## Stored data entries
------------------------------------
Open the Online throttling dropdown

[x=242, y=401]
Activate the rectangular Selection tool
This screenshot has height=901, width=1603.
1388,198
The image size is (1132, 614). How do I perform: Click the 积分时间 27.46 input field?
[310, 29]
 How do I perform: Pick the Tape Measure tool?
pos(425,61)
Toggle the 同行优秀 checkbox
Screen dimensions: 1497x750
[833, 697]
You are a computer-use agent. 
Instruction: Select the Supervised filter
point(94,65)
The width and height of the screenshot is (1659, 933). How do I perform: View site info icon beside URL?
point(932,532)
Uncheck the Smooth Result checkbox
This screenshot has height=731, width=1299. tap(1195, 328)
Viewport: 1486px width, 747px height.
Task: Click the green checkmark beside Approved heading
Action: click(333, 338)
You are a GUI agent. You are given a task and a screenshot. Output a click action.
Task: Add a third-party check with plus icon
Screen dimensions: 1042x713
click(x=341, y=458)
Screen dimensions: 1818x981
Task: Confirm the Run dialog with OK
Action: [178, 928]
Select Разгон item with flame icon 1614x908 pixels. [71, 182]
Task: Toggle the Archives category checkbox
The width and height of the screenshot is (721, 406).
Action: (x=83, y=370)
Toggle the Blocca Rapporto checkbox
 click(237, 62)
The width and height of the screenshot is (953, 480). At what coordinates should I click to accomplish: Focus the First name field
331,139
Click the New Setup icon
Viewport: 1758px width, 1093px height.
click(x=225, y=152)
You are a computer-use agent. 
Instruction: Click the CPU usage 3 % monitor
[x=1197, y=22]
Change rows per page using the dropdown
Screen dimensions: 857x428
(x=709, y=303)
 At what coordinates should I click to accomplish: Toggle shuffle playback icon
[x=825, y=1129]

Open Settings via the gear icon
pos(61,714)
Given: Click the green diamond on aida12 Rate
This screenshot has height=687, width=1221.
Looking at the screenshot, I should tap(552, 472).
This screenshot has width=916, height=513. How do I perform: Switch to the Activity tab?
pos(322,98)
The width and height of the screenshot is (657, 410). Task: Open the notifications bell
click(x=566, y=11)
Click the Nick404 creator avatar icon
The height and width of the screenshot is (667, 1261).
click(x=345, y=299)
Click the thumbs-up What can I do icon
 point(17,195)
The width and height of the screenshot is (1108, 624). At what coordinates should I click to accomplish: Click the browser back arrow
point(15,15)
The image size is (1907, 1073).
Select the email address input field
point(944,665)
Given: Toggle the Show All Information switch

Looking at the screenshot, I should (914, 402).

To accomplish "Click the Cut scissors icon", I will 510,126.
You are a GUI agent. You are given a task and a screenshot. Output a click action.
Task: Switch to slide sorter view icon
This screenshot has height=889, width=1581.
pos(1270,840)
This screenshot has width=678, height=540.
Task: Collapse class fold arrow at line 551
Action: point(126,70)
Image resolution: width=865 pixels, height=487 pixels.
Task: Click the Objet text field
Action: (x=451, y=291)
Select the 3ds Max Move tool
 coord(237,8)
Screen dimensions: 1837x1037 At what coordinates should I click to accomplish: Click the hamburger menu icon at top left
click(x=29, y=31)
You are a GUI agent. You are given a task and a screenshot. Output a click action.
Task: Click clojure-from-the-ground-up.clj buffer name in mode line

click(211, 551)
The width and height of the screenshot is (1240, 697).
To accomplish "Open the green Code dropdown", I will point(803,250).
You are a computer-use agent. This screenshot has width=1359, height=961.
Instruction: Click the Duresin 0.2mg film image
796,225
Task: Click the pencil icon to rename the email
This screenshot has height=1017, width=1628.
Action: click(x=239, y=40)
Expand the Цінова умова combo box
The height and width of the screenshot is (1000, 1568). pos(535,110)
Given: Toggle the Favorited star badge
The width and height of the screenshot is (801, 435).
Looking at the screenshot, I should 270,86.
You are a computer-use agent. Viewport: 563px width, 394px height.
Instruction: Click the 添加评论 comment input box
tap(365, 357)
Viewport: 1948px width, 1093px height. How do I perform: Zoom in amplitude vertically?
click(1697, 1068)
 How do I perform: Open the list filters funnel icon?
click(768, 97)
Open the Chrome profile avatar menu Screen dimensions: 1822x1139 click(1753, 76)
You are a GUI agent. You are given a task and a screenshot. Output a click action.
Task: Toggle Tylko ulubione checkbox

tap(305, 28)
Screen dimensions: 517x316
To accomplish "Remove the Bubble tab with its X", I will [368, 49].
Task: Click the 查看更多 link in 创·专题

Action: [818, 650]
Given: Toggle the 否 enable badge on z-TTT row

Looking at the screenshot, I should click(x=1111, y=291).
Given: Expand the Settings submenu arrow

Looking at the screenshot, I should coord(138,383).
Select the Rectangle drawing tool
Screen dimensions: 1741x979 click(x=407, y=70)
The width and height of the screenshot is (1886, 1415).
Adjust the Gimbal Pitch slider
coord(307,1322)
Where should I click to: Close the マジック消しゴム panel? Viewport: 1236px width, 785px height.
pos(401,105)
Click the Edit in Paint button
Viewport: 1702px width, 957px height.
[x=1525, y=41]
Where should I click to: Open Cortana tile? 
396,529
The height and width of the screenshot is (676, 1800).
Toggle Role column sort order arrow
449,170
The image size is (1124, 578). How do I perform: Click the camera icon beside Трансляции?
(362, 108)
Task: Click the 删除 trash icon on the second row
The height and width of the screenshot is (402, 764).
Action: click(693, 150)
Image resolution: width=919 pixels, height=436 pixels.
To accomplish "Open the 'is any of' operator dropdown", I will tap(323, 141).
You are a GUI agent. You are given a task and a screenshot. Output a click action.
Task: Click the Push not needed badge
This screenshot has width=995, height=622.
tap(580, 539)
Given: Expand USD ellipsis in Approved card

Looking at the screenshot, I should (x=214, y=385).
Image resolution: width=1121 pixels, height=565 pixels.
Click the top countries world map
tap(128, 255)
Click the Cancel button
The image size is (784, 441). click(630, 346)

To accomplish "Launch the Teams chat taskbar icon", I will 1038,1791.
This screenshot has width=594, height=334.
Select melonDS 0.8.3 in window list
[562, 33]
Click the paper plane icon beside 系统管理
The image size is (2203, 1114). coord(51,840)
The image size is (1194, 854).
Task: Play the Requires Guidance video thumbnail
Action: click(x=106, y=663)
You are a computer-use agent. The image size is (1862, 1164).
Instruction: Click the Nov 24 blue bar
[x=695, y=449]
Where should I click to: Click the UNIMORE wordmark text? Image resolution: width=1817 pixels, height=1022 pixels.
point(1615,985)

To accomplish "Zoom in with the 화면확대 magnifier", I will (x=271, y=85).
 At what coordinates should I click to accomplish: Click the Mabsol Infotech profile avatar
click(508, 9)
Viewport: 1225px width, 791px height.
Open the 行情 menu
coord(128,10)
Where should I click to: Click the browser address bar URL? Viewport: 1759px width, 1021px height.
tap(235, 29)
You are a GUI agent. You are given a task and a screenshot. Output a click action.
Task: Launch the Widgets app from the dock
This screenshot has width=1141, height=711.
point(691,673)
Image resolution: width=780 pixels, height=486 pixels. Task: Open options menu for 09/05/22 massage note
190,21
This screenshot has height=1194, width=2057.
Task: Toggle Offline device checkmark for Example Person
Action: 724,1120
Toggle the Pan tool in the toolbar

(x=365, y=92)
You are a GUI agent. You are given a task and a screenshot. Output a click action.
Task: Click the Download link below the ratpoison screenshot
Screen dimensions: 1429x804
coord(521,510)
------------------------------------
Report each line above that includes the string "Launch".

To accomplish "Launch the Teams chat taskbar icon", I will 1038,1791.
Task: Launch the Widgets app from the dock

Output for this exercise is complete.